Email Protection &: Validation

  • Apply portion markings
  • Apply classification labels to email messages, calendar entries, meeting requests, and tasks
  • Automatically set minimum message classification based upon file attachment classification labels and email portion marking content
  • Intercept and validate all e-mail messages to ensure message sender and recipients are authorized for message classification label
  • Support journaling of all messages processed by message validation service
  • Automatically filter messages from Outlook views based upon current user, location, and network security accesses

Secure Document Management

  • Apply classification labels to content uploaded to Livelink repository
  • Display classification labels for items displayed in Livelink views
  • Display dynamic color-coded security banners representing classification level of content currently displayed in Livelink
  • Automatically filter Livelink views based upon user, location, and network security accesses
  • Automatically filter Livelink search results based upon user, location, and network security accesses
Service & Benefits

Sentris Platform Packaged Solution Services and Benefits

Customers that license the Sentris Platform and maintain an annual Sentris Platform support subscription are entitled to the following services and benefits from ManTech:

ManTech Sentris Service Desk

The ManTech Sentris Service Desk provides customers with a central point of contact to ask questions, log support cases, and make service requests. The ManTech Sentris Service Desk ensures that customer inquiries are appropriately categorized according to severity level and responded to according to the customer's Sentris Platform Service Level Agreement. The ManTech Service Desk also provides assistance to customers in the following areas:

  • Providing first-line support for troubleshooting and resolving issues;
  • Coordinating advanced Tier 2/Tier 3 problem resolution with ManTech Sentris engineering and development staff;
  • Instructing customers on the proper usage of Sentris Platform features; and
  • Distributing Sentris Platform patches and service packs.

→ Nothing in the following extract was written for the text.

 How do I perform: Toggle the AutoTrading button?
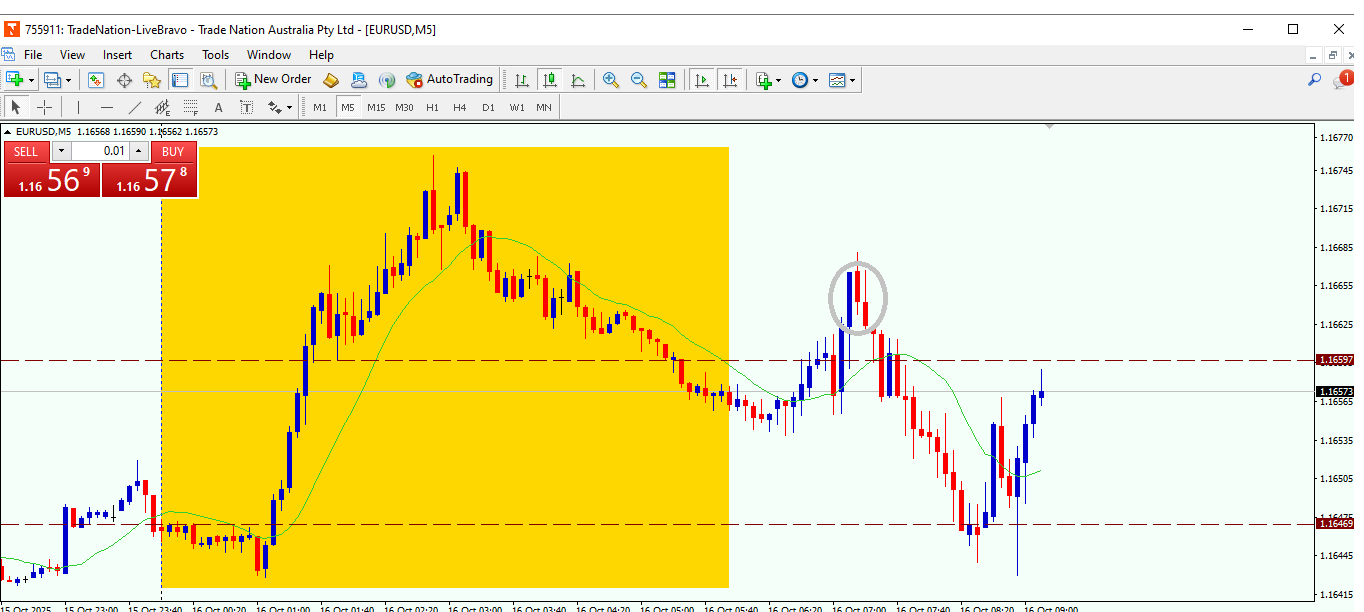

The ManTech Sentris Service Desk is staffed from 9 AM - 5 PM Monday through Friday and available 24 hours a day via the Internet.

ManTech Sentris Knowledge Base

Available 24 hours a day via the Internet, ManTech provides a self-service knowledge base that provides customers access to known issues and solutions, Sentris Platform documentation, and training resources.

ManTech Sentris Service Packs and Patches

Based upon software defects identified by customers through support cases with the ManTech Service Desk as well as internal processes, ManTech develops periodic patches and service packs for the Sentris Platform.

ManTech Sentris Platform Downloads

Customers with active Sentris Platform support subscriptions are entitled to download supported Sentris Platform releases, service packs, and patches free of additional charge.